I have been working on a textbook's Optimization problem but the answer that I got does not match the textbook's answer. I would like to make sure I got it right (I can't find any mistakes on my solution), so I would like to ask for someone's help. I would appreciate that.
The problem:
A rectangle is located below a parabola, which is given by $$y = 3x- \frac{x^2}{2}$$ in such a way that its two superior vertexes are placed on the parabola and its two inferior vertexes are located on the $x$ axis. The left, inferior vertex, is placed on the point $(c,0)$. That said:
a) Show that the area of the rectangle can be represented by the equation $$A(c) = c^3 -9c^2 + 18c$$
b) Find the rectangle's height and width given that is has maximum possible area.c) What is that area?

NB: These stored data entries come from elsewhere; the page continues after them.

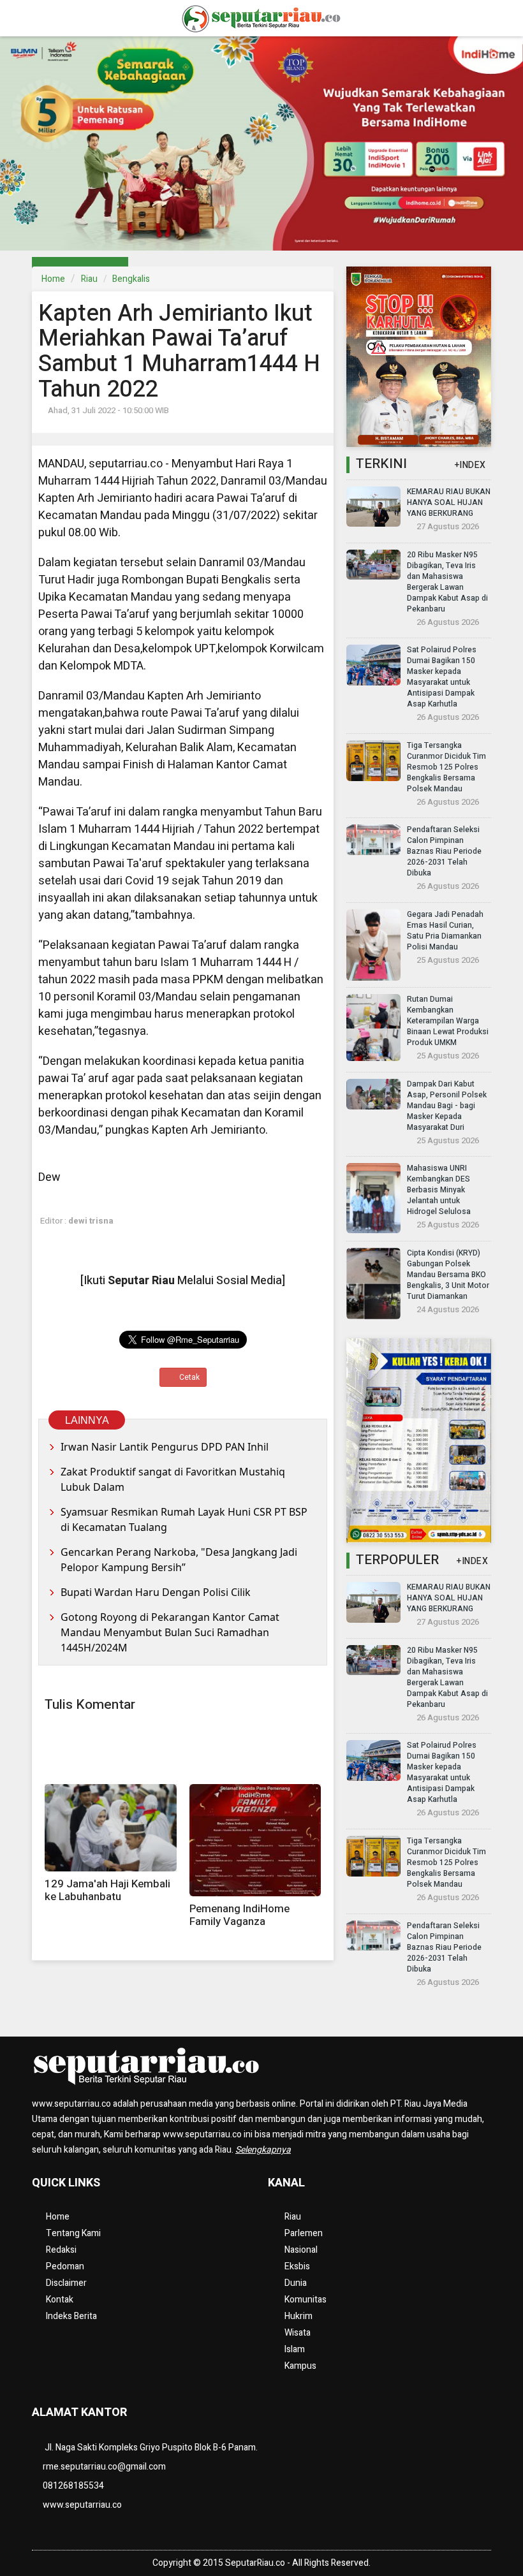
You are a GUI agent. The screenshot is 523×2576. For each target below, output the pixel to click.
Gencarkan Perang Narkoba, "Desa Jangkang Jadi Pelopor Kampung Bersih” (179, 1559)
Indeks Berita (71, 2316)
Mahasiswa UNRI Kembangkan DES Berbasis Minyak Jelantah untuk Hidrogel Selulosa (439, 1189)
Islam (294, 2349)
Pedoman (65, 2266)
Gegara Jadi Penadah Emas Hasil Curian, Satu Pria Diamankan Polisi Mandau (445, 931)
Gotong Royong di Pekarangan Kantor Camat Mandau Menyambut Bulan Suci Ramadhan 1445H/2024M (170, 1632)
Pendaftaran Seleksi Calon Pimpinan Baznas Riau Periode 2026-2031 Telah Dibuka (444, 851)
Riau (89, 279)
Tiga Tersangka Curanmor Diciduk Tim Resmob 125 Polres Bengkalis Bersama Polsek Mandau (446, 767)
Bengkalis (131, 279)
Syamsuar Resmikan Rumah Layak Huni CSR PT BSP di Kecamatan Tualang (184, 1519)
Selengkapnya (263, 2149)
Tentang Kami (73, 2233)
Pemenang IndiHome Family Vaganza (239, 1915)
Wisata (297, 2332)
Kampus (300, 2366)
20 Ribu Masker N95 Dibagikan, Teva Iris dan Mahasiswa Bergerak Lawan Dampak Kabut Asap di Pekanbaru (447, 582)
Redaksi (61, 2250)
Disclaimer (66, 2283)
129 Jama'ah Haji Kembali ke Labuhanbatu (107, 1890)
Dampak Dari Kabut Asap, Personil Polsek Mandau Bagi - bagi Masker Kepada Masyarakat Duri (447, 1105)
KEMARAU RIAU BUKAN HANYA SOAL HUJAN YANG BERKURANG (448, 502)
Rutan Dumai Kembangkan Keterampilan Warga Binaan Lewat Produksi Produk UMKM (448, 1020)
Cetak (188, 1377)
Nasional (301, 2250)
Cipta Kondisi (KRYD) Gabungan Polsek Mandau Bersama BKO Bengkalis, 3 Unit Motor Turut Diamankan (448, 1274)
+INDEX (470, 465)
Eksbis (297, 2266)
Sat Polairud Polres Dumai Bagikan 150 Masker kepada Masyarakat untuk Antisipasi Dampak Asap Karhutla (441, 677)
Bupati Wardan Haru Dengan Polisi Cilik (156, 1592)
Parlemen (303, 2233)
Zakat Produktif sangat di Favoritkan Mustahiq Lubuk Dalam (173, 1479)
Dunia (295, 2283)
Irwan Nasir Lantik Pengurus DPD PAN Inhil (165, 1447)
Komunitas (305, 2299)
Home (53, 279)
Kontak (59, 2299)
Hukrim (298, 2316)
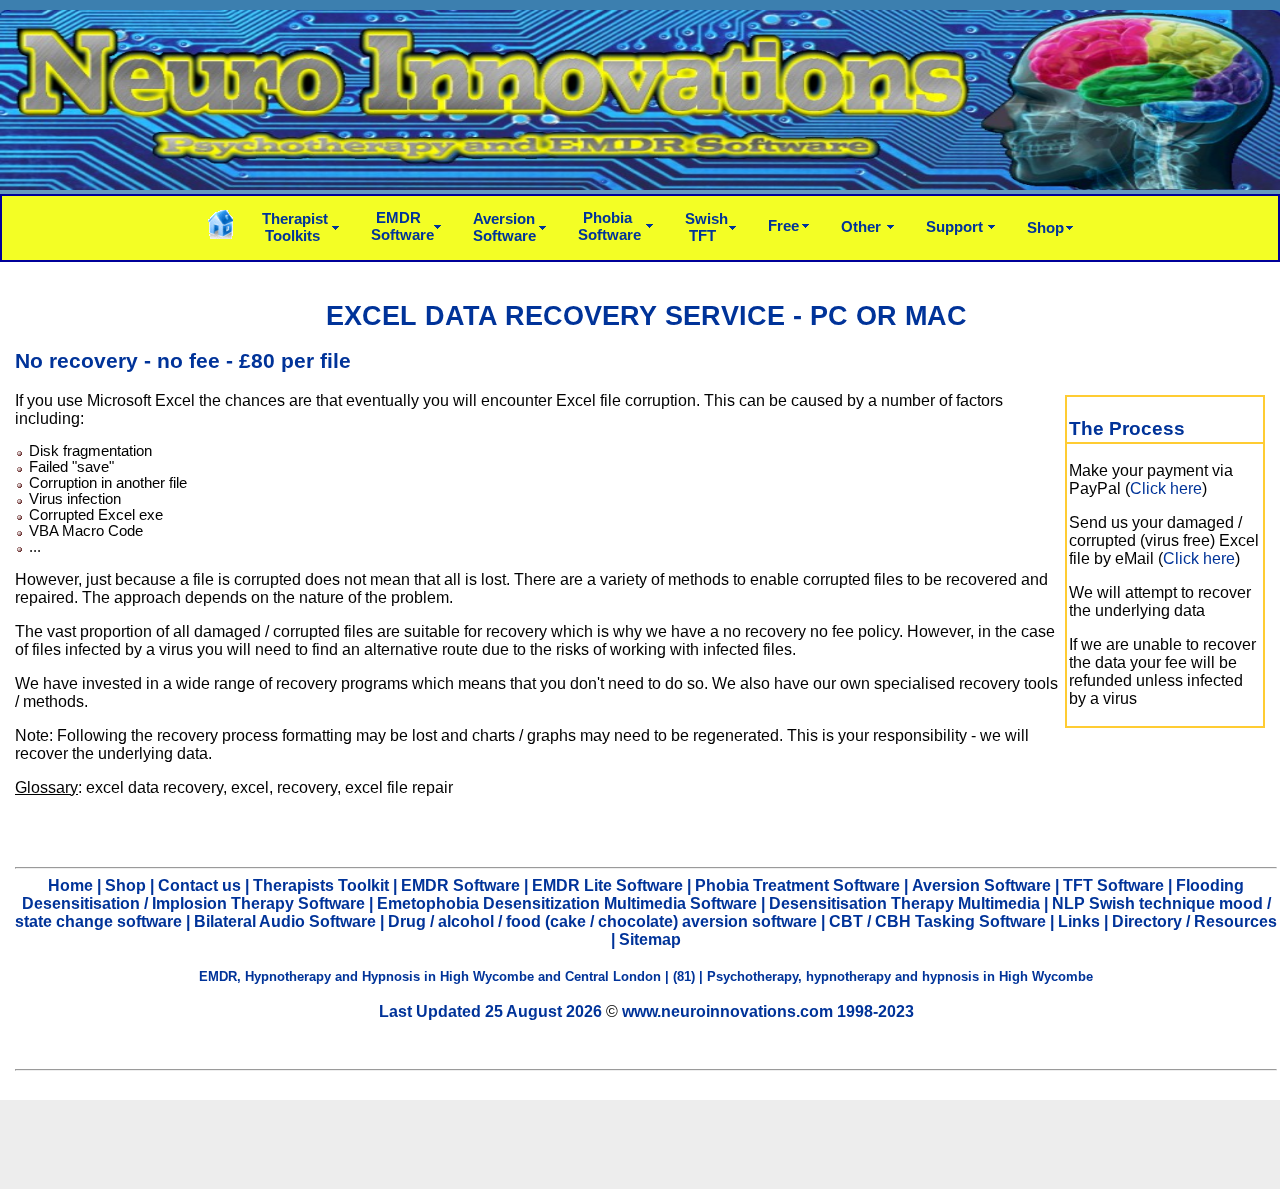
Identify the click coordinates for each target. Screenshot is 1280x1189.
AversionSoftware (504, 227)
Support (954, 226)
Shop (1045, 227)
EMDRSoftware (402, 226)
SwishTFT (706, 227)
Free (783, 225)
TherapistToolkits (295, 227)
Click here (1166, 488)
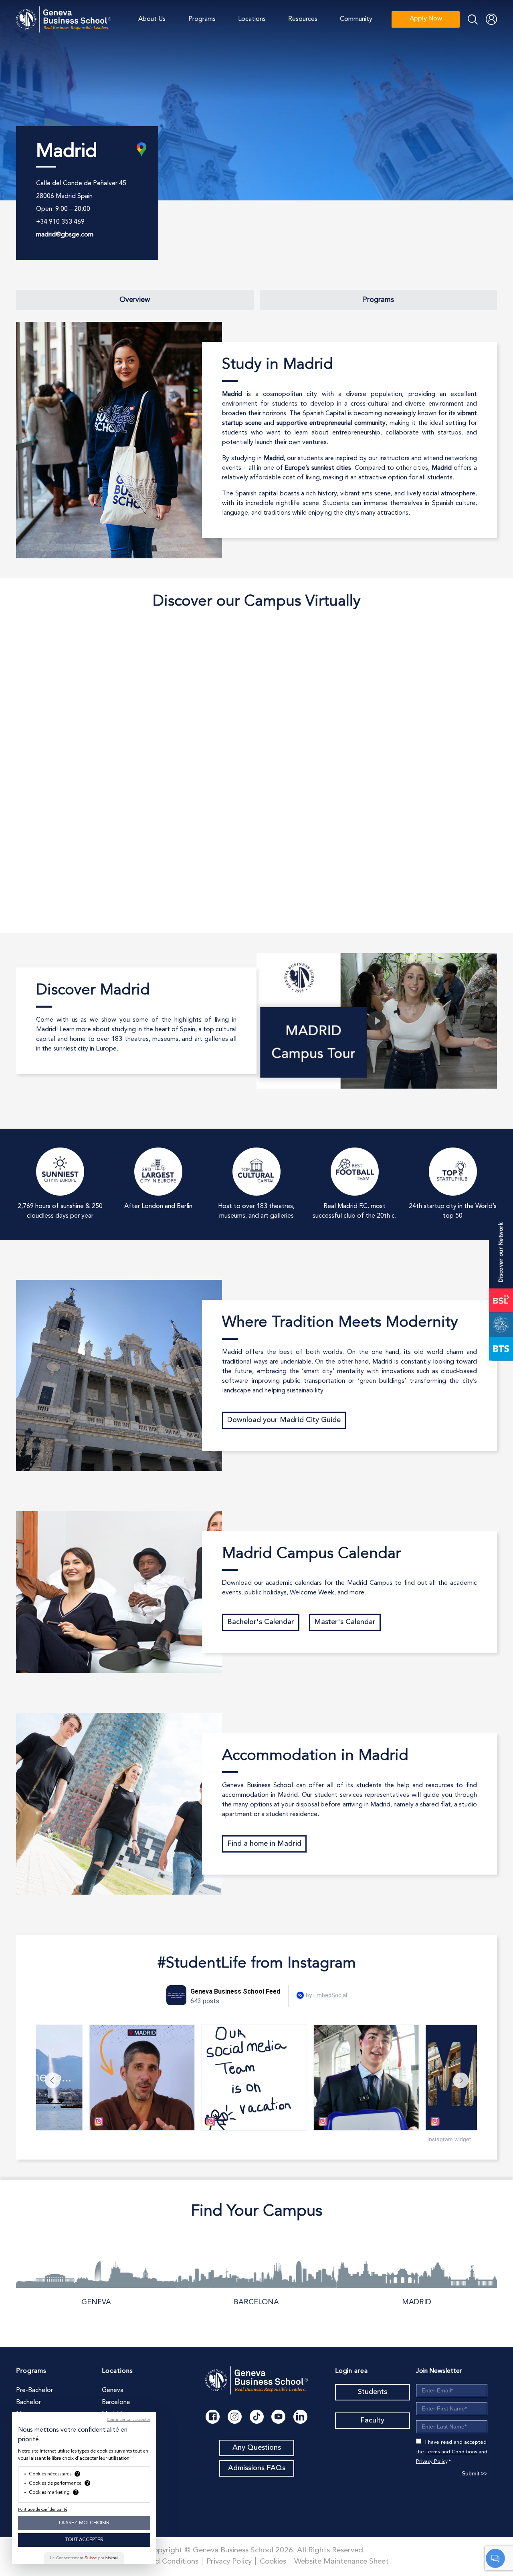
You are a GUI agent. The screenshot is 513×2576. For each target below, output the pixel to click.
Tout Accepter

Instead of typing the whole solution I will post an image with it (sorry for that but latex-ing it would take a lot of time!). You will find my solution below.
If that's helpful, the textbook's answer for b) and c) are $3-\sqrt{3} \times 3$ and $9 + 9\sqrt{3}$ respectively.
Thank you.
Best Answer
You made a slight error when trying to find the base:
$$c = 3-\sqrt{3} \implies b = 2(3-c) = \color{blue}{2\left[3-\left(3-\sqrt{3}\right)\right]} = 2\sqrt{3}$$
You forgot the $3$ in $(\color{blue}{3}-c)$ and found $b = 2c$ instead.
Addition: From here, using $h = 3$ as you found, you get
$$A = bh \iff A = 3\left(2\sqrt{3}\right) = 6\sqrt{3}$$
Try plugging in $c = 3-\sqrt{3}$ in $f(c)$:
$$f\left(3-\sqrt{3}\right) = \left(3-\sqrt{3}\right)^3-9\left(3-\sqrt{3}\right)^2+18\left(3-\sqrt{3}\right) = 6\sqrt{3}$$
Through confirmation, you can see this point coincides with the local maximum.